And again, this doesn't need to replace classical scholarship. It's not like we say, "Don't teach them anything, just drop them into a computer game and they will be fine." This is not what I'm saying. The point is that the computer game can enhance this knowledge and it can create new interest. I know this because I've shown my children—there is this Assassin's Creed, I think it's called, I'm not a computer gamer, but there was one teaching game from the series where they made ancient Athens as a 3D environment that you could run as a computer game on your computer. And I bought this and I showed it to my children because I wanted my children, who are around 15, to see what ancient Greece was like. And we had been in Greece because I am half Greek, we had been in Athens on holidays. But you see only a few stones. For a child, it's difficult to see a few of these weathered stones and marble columns that have fallen down and then to imagine what this must have looked like. But in this game, I could bring it up to the screen and then suddenly they saw the Parthenon, they saw this whole area, they saw the people, how they dressed. They could talk with these people in this computer game, they could run around, they could see all kinds of things. And it was amazing. It was fascinating and it interested them, and they got a new appreciation for that. The next time we went to Greece, they could say, "Yes, now I know what this used to look like. I can imagine this. I have more of a physical contact and imagination that relates to this place, a memory even, as if I have been there, which in the past I did not have."

== == ==

Exercise goal: In the passage about the ancient Athens computer game, what age are the speaker's children? The listing plays no part in this exercise.

Dataset content:
== == ==

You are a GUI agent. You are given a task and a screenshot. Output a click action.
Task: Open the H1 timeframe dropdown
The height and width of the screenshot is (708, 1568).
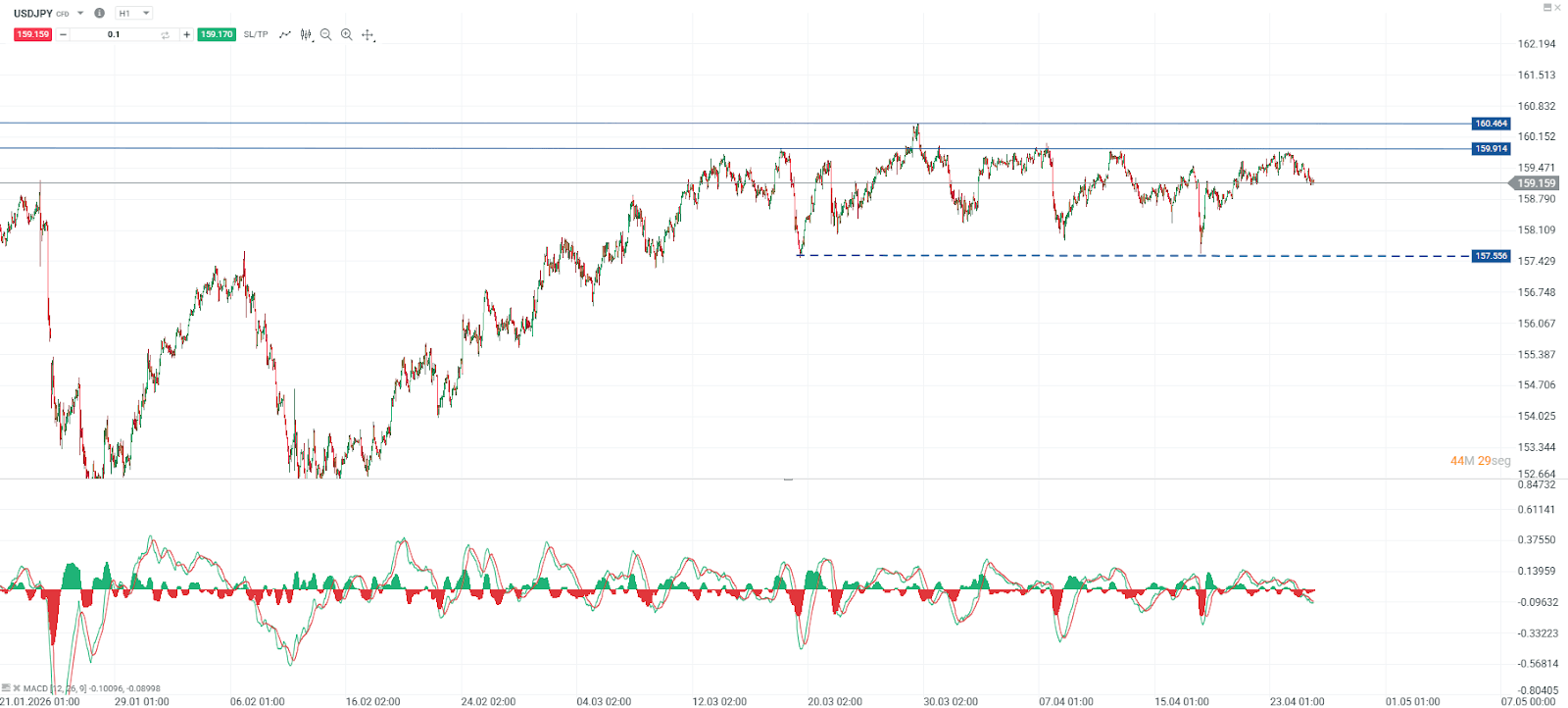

== == ==

Problem solution: Around 15.